- WHAT YOU ARE ASKED TO DO -
Pictures are to be left out, and only the lines below starting at the one with "1306x808 pixels." and ending at the one with "to the Reports" are to be reproduced, each exactly, both ends included.

- AVAILABLE DATA -

>>>>

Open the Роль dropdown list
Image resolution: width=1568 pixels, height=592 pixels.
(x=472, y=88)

<<<<
>>>>

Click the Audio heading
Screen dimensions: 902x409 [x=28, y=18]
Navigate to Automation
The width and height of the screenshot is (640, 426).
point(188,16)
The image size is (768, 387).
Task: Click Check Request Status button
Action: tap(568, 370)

<<<<
>>>>

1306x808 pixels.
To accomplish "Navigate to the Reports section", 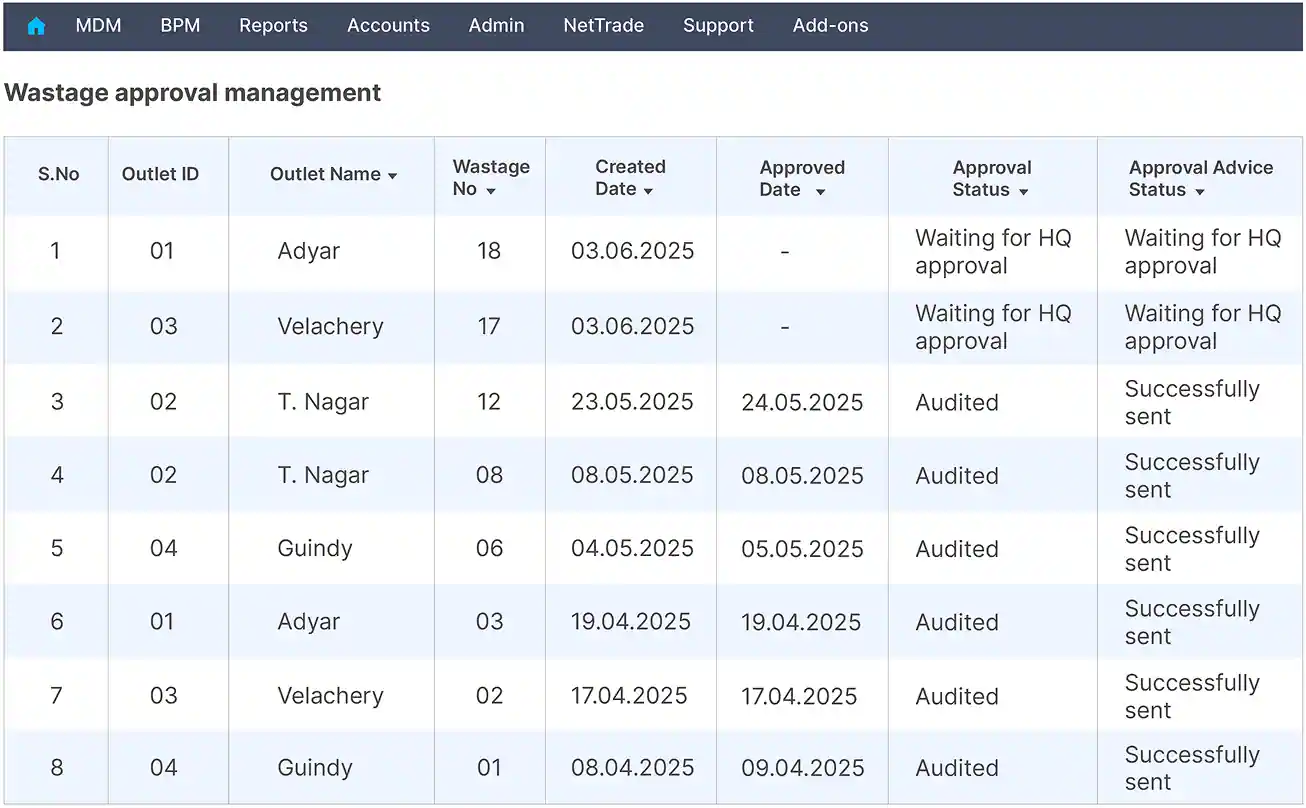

<<<<

- EXERCISE ANSWER -
1306x808 pixels.
To accomplish "Navigate to the Reports section", 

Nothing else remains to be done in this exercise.